A Suburbian experience


Seattle and me wasn’t love at first sight. Or, should I say Seattle and me didn’t really get a chance to properly meet that first time. It was March 1993; we had taken off from our Swedish village just outside Umeå in the snow-melting season, leaving vinyl clothing and friends behind, not going to miss the first, but the second.

Sitting in the car, picked up at Seatac by Annie, the American grandmother to be, my first picture of Seattle was those huge orange cranes standing on their tall legs in the port, pointing to the water and downtown with their stretched necks. We were fascinated, my sons and I, peaking out from the back of the car, by those gigantic steel dinosaurs guarding the city. I didn’t know by then that they really do. How iconic and symbolic they are. Connecting the water, the Pacific Ocean and Asia to land and soil, Seattle and the US.

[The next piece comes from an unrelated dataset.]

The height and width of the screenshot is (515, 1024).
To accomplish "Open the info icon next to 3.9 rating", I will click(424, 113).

And then I didn’t really see Seattle for a while, cause that drive took us cross Lake Washington to one of those fresh townhouse neighborhoods that looks like it’s just been laid out; flower beds, well trimmed lawns, shining new cars perfectly parked in a spotless setting. I had landed in Suburbia.

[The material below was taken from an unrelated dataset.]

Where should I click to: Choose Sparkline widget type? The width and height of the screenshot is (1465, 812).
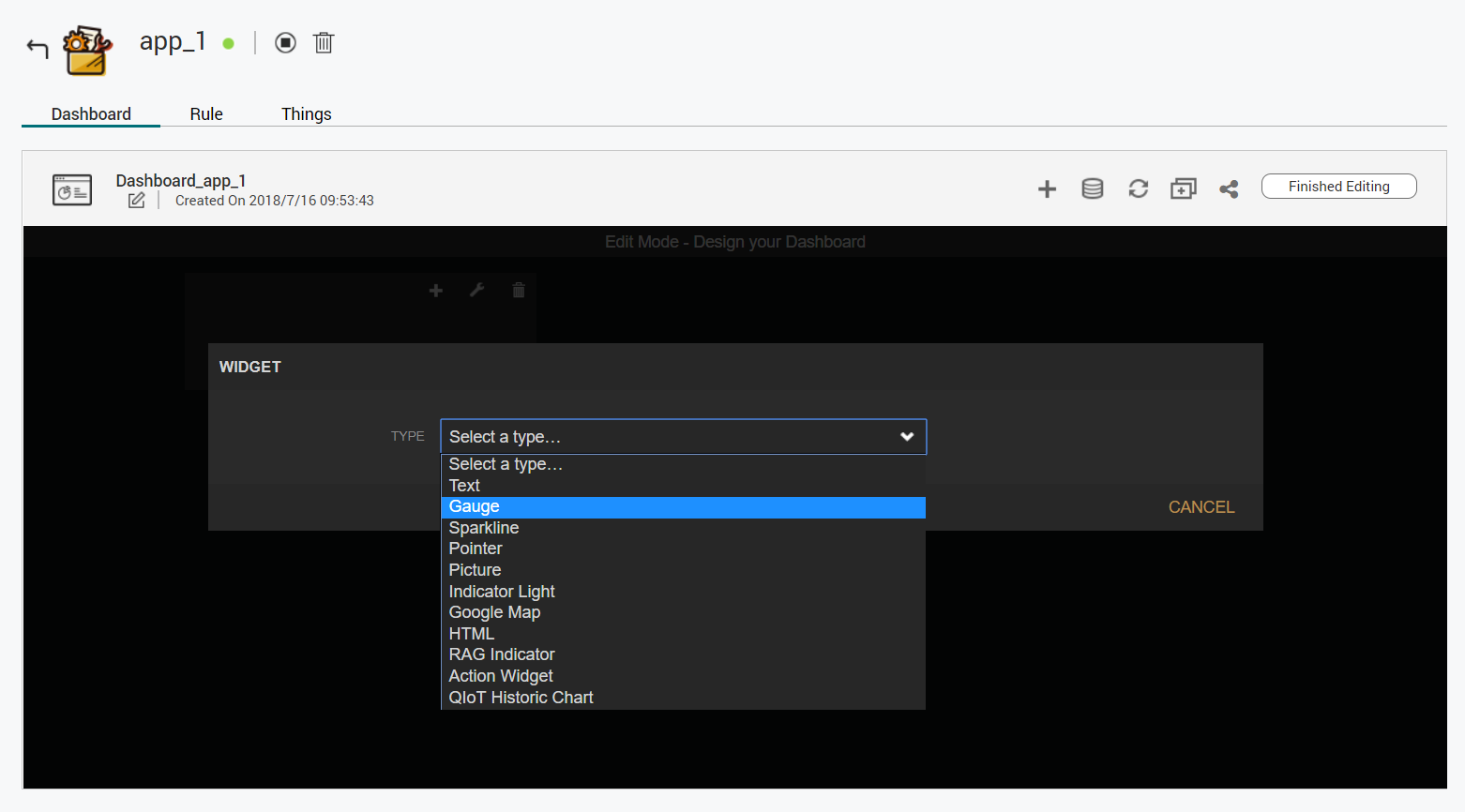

The foreign planet Suburbia for three rainy spring months with two little boys, four and six years old. A planet empty of life except for the flowerbeds and the cars. A mystery it was. In the morning the cars were gone. In the evening they were back, all neatly parked on the driveway. We never saw anyone driving them, though. Or walking the lawns. Or picking up the newspaper from the mailboxes. We didn’t see one single person in the neighborhood except for the gardeners arriving in their trucks for three months! My sons created a safe cocoon for themselves, happy wrestling crazy giggling, unreachable to the world around. That’s when they became Trouble & Trouble, a nickname their American grandfather Harold came up with fondly tickling them to an even more hysterical craze.

So, we needed to break out of Suburbia. And we did. We saw Seattle from the top of the Space Needle, rode the Monorail, watched the Mariners loose at Kingdome, had blue berry pie in Twin Peaks Country, watched orcas on San Juan Island and did the Olympic Peninsula. It wasn’t possible to break out of the spring rain though. Forks and the rain forest in April was more Twilight than any devoted fan could ever dream of, and since this was pre vampire time it didn’t do us much good.

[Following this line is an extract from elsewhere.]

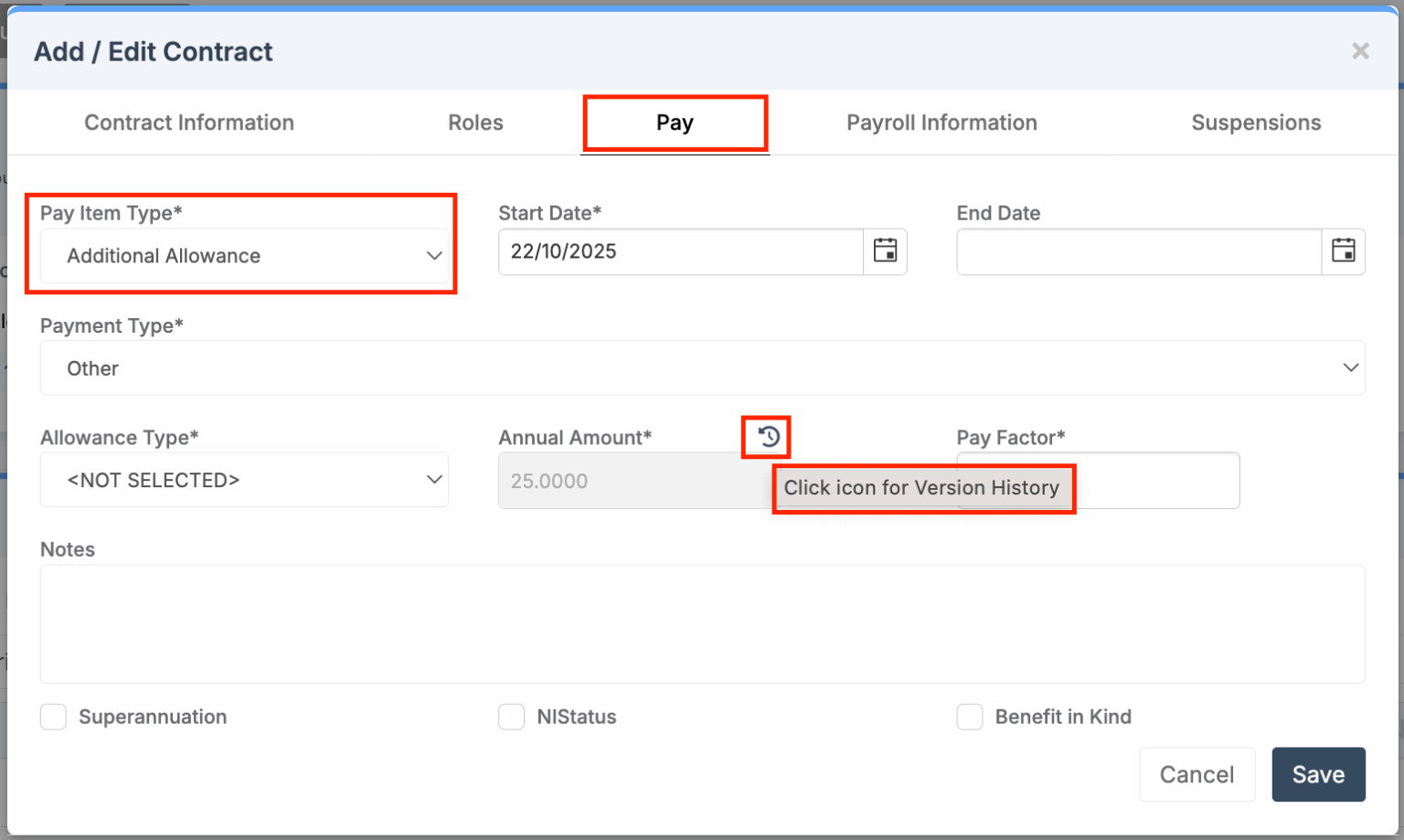Click inside the Notes text area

But. The sun and mid June came and The Emerald City and The Beautiful Northwest grew on me. Mount Rainier showed up like this unreal breath taking backdrop. Trouble & Trouble picked up their first English words and grandpa Harold regained some Swedish from his Montana childhood. Friendly people smiled and waved in the 4-way stops. Downtown was all shiny blue tall glass and the waterfront smelled exciting adventures on water and land.

And it was time to say goodbye. Time for Midsummer’s, the maypole and day light nights back in my northern Swedish village. Arriving there very different from when I departed. This planet that used to be so familiar had changed. No, Seattle hadn’t been love at first sight, but here I was, carrying a piece of the shining Emerald City in my heart. Knowing that I would need to return.